In the case of Alyssa’s work, a picture speaks more than a thousand words. Each one of her creations tells a story better than words. Dunmore particularly respects this quality of Hinton’s work because “she uses her art to tell the story of her people. It’s a moving, evolving story that is visually stimulating.”

Despite valiant efforts to restore Aboriginal culture in its entirety, there are some things that are inevitably missed. Not the songs or the dances but the small things that may seem unimportant but collectively make up the sum of our heritage. Carl Hunt argues that Hinton uses her talent to emphasize what many overlook: “She brings out the little oddities and querks. Her work evokes those things. She gets into that tribal memory.”

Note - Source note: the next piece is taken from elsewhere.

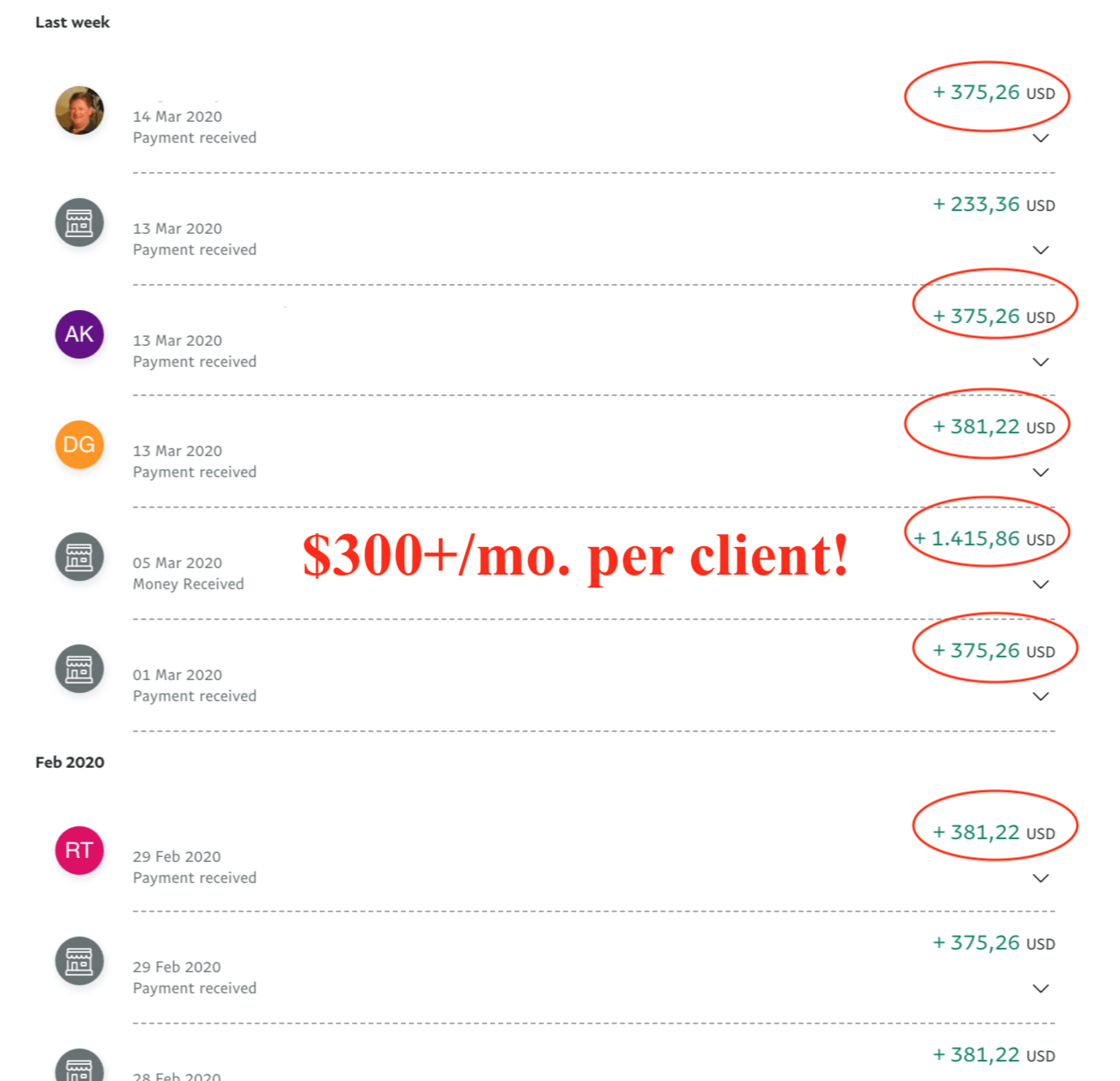Click the store icon for 01 Mar 2020 payment
The image size is (1120, 1081).
tap(80, 669)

Hinton carries great strength in blending colors and mediums, and she has an incredible ability to blend the past with the present. Visions of nature are presented with intricate detail. “Fiber”, one of Alyssa’s paper collages, portrays a spirit in a tree with a hundred dollar bill in the background. Because we have lived on the land for so many generations our spirits have become one with the land. The artist says “you can’t cut a tree down without cutting down the spirit.” This piece protests the profit-driven attack on Mother Earth.

Among Aboriginal themes found in Alyssa’s work is the theme of rebirth. As in the case of her collage “Mound”, the burial mound gives birth to the tree that grows above. Hinton recognizes the mound as Mother Earth’s womb, nurturing the tree as a mother nurtures her child. According to Hinton, her creations explore “things coming from underneath, the idea of resurgence, return, and resurrection. Birth symbolically has connotations of newness. You can’t have birth without death because they’re intertwined.”

Alyssa Hinton’s talent allows her to dip from the “tribal memory” and expose the roots of her people. By uniting human with nature and past with present, she challenges her audience to remember their own history as it really is. In the words of her cousin, Pura Fe, of the musical group Ulali, “Her works speak to the soul and of the soul”.